CopyCamp2017 4: What is (Responsible) ContentMining?

My non-profit organization has the goal of making contentmining universally available to everyone through three arms:

  • Advocacy. Why it’s so valuable and why you should convince others and why restrictions should be removed.
  • Community. We need a large vibrant public community of practice .
  • Tools. We need to be able to do this easily.

There is a lot of apathy and a considerable amount of push-back and obfuscation (mainly from mega-publishers) and it’s important that we do things correctly. So 4 of us wrote a document on how to do it responsibly:

Responsible Content Mining
Maximilian Haeussler, Jennifer Molloy,
Peter Murray-Rust and Charles Oppenheim
The prospect of widespread content mining of the scholarly literature is emerging, driven by the promise of increased permissions due to copyright reform in countries such as the UK and the support of some publishers, particularly those that publish Open Access journals. In parallel, the growing software toolset for mining, and the availability of ontologies such as DBPedia mean that many scientists can start to mine the literature with relatively few technical barriers. We believe that content mining can be carried out in a responsible, legal manner causing no technical issues for any parties. In addition, ethical concerns including the need for formal accreditation and citation can be addressed, with the further possibility of machine-supported metrics. This chapter sets out some approaches to act as guidelines for those starting mining activities.

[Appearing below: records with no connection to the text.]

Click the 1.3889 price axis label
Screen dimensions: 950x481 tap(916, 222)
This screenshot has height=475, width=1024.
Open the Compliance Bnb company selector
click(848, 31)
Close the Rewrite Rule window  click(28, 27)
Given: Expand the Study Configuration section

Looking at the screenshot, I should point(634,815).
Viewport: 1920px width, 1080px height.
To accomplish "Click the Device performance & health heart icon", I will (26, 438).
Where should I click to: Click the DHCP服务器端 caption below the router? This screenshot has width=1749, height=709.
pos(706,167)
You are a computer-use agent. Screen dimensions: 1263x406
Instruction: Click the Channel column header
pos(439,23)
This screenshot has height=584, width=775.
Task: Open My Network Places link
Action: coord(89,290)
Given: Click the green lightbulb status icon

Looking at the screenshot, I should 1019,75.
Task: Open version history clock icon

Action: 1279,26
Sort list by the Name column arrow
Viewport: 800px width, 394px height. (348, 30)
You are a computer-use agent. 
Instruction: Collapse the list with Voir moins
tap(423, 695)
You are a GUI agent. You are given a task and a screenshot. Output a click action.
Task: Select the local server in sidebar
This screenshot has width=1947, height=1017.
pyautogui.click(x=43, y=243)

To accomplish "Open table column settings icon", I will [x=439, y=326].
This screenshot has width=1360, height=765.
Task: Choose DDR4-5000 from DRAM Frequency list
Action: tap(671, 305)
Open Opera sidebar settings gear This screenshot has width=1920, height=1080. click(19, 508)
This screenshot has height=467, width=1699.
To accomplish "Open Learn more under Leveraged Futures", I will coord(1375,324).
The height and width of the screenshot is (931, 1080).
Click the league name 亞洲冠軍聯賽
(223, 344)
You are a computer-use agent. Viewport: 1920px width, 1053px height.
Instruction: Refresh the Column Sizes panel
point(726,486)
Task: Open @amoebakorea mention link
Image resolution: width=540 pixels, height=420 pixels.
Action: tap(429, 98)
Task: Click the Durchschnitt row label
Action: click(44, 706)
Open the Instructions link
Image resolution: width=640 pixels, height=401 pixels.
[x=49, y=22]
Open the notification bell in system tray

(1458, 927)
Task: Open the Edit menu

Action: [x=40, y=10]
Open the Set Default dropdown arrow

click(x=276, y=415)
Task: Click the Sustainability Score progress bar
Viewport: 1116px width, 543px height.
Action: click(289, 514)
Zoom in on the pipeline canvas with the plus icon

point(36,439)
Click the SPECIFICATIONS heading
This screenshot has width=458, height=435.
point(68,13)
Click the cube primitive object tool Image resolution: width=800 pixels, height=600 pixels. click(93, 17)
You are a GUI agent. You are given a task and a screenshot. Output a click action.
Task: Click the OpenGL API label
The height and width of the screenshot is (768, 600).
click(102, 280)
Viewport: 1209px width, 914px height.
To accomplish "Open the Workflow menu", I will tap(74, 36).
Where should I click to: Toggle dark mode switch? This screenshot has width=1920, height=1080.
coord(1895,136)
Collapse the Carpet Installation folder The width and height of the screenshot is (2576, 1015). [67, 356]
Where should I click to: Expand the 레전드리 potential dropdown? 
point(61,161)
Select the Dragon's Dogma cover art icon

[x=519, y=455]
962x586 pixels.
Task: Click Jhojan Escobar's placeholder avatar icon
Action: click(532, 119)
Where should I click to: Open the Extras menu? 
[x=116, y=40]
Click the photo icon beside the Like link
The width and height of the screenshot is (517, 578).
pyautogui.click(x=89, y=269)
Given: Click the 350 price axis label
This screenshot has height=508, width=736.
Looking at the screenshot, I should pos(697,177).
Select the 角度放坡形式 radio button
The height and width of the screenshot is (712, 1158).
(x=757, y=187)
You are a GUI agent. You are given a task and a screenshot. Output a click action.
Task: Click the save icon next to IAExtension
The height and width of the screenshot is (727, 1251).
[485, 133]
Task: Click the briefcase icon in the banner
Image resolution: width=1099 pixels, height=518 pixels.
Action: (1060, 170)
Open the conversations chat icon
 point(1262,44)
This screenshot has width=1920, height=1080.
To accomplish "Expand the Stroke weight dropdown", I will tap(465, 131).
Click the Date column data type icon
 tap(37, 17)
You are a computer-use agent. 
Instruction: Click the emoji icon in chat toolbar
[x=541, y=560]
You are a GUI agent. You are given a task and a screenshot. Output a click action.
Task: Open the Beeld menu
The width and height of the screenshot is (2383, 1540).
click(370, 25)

Content mining refers to automated searching, indexing and analysis of the digital scholarly literature by software. Typically this would involve searching for particular objects to extract, e.g. chemical structures, particular types of images, mathematical formulae, datasets or accession numbers for specific databases. At other times, the aim is to use natural language processing to understand the structure of an article and create semantic links to other content.

and we gave a typical workflow (which will be useful when we discuss copyright).


Of course there are variants, and particularly where we start with bulk downloading and then searching. For example we are now downloading all Open content, processing it and indexing against Wikidata. There is little point in everybody doing the same thing and, because the result is Open, everyone can share the results of processing.

We’ll use this diagram in later posts.